Selected extract:
────────

For years, a group of Missouri landowners has battled the developer of the proposed Grain Belt Express transmission line that would stretch across the Show-Me State. And the parties have disagreed on nearly everything involving the project.
But the two sides agree on this: A state Supreme Court decision refusing to hear an appeal involving another transmission line project should help bring resolution to the Grain Belt Express case.
This week’s court decision involved an appeal of Ameren Transmission Co.’s Mark Twain transmission line in northeast Missouri. An appellate court this spring vacated the Public Service Commission’s order approving the line on grounds that Ameren didn’t first obtain “assents” from each of the five counties the line would cross.
The Mark Twain line has no connection to the Grain Belt Express project, except that a key issue before the PSC in weighing whether to approve the $2.8 billion direct-current line is whether developer Clean Line Energy Partners LP must obtain approvals from the eight counties its project would cross before getting regulatory approval.
Last month, PSC Chairman Daniel Hall pulled a proposed order in the Grain Belt Express case from the commission’s agenda, saying the PSC would monitor the Mark Twain appeal and “contemplate” if it affected the pending decision (Energywire, June 7).
Now, after more than a year, thousands of pages of briefs, days of evidentiary hearings and legal resolution of the Mark Twain appeal, the Grain Belt Express case is teed up for a commission ruling.
The stakes are high. Missouri is the only state yet to grant approval to the Grain Belt Express project. And the PSC has already denied the company’s application once, leading Clean Line to refile with the commission exactly a year ago (Energywire, July 1, 2016).
Houston-based Clean Line set out to develop the Grain Belt Express line seven years ago. The 780-mile transmission line would deliver wind energy from remote southwest Kansas to more populous areas in the East. The line would have 4,000 megawatts of capacity with 3,500 MW sent to the PJM Interconnection grid and 500 MW delivered to eastern Missouri, part of the Midcontinent Independent System Operator’s grid.
‘It doesn’t affect what we’re doing’
While both Clean Line and landowners who oppose the project are eager for a second, final decision, they also disagree over the relevance of the state Supreme Court’s refusal to hear the Mark Twain appeal.
Clean Line said the appellate court ruling on the Mark Twain project shouldn’t affect the commission’s decision on the Grain Belt Express because the court opinion cites a different subsection of state law from what the company cited in its application.
“It doesn’t affect what we’re doing and what we’ve asked for from the commission,” said Mark Lawlor, director of development at Clean Line.
The opinion cites a subsection of Missouri statute that says an “area” franchise certificate cannot be issued unless an entity has first “received the required consent of the proper municipal authorities.”
Clean Line said it applied for a “line” certificate under the preceding subsection of the statute that merely requires commission approval before constructing an electrical plant.
The company agrees that county assents are necessary, but under a different chapter of Missouri code – one that isn’t specific to public utilities and doesn’t require county approvals as a prerequisite for regulatory approval.
Lawlor said the PSC has issued numerous certificates throughout its 113-year history without requiring county assents as a prerequisite.

────────

Data shown:

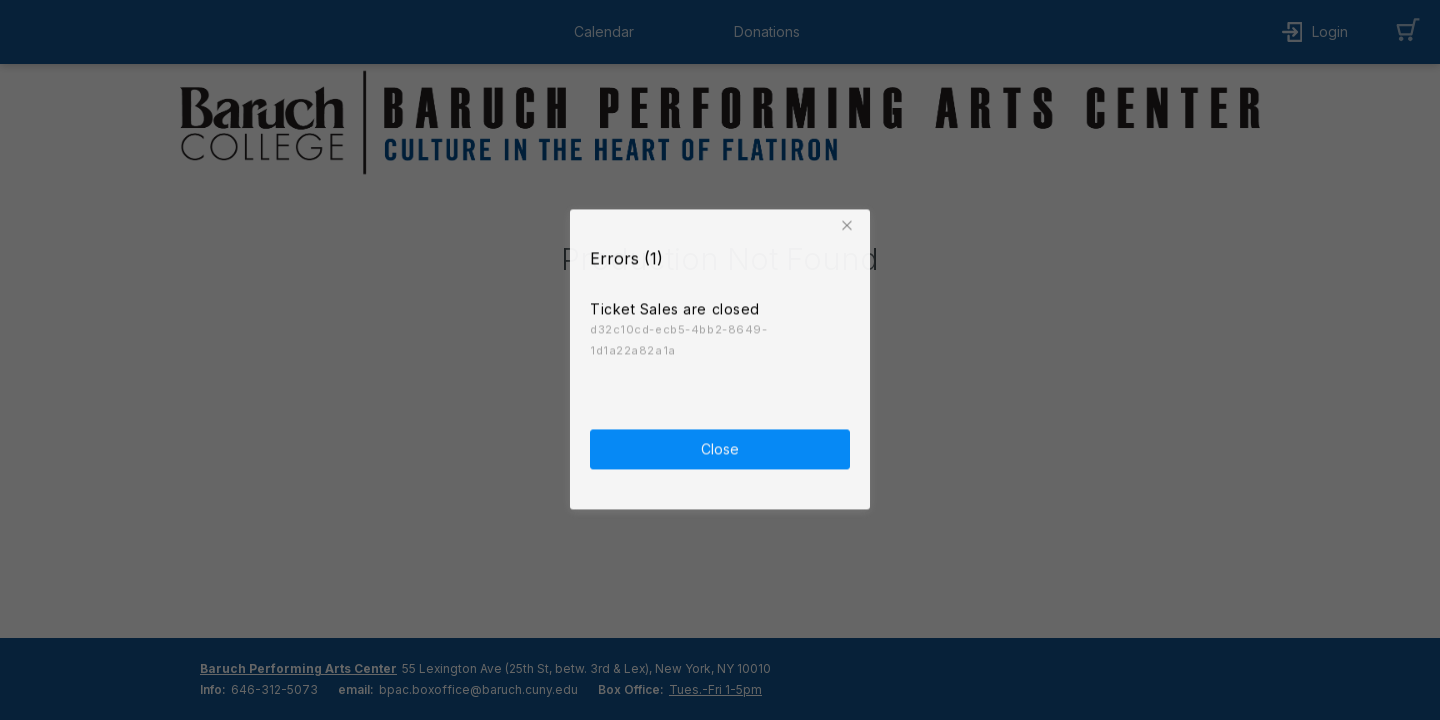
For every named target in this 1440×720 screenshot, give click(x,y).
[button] (850, 222)
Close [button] (720, 445)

────────

Directions:
1. According to the Grain Belt Express article, how many Missouri counties would the proposed line cross?
2. Carry on writing the Grain Belt Express article, starting right after its final sentence.
The material above comes from a separate source and has no connection to the article.

Task responses:
1. Eight.

2.
“Some folks have viewed this as a problem for Grain Belt,” he said. “We do not.”
It’s a legal interpretation that the commission, too, supported in a brief asking the state Supreme Court to take up the Mark Twain appeal.
Whether the commission continues to hold onto that legal position in the wake of the court decision remains to be seen.
Landowner groups see the court’s refusal to hear the Mark Twain appeal as a victory, one that paves the way for the PSC to deny Clean Line’s application because the company hasn’t yet obtained county approvals.
“The people impacted by the proposed line have repeatedly spoken out loudly and clearly against the ill-conceived, unnecessary interstate transmission line, and now we are watching democracy in action and the system is working,” said Russ Pisciotta, president of one of the landowner groups, Block Grain Belt Express-Missouri.
Clean Line originally obtained the blessings of all eight counties. But a court invalidated one of the county assents, and five other counties rescinded approvals.
While some county commissioners continue to oppose the Clean Line project, Lawlor expects the company will ultimately be able to obtain needed approvals and said counties have indicated they are waiting on a PSC decision before doing so.
The company believes counties are required to give their assents as long as a particular project, whether it’s an electric transmission line, water line or petroleum pipeline, meets safety requirements for road crossings.
The statute was not meant to give county commissions veto authority over any type of public infrastructure project.
“The public policy implications here are not sustainable,” he said.
It isn’t known how soon the PSC may make a decision in the case.
In filings earlier this month, Clean Line, wind developer Infinity Wind Power and a public power agency that wants to utilize the Grain Belt Express to buy wind energy from Kansas urged the commission not to wait on the Supreme Court.
The company said in its filing that any “substantial delay” could be a “de facto denial” of the application.
The clock is also running for wind generators to begin construction and qualify for federal production tax credits. The PTC value affects the price that the Missouri customers pay for power delivered over the Grain Belt Express.
Meanwhile, Ameren has been busy reworking the route for the 100-mile Mark Twain line from near Palmyra, Mo., to the Iowa border. Under an agreement with a rural electric cooperative, the route will largely use existing rights of way to minimize impact to farms and landowners, the company said.
Lori Light, a spokeswoman for St. Louis-based Ameren, which sued five rural Missouri counties to obtain road-crossing assents as required by law, said it will seek a stay of pending litigation if all five counties agree to the new route. If the route is approved, it would dismiss the lawsuits.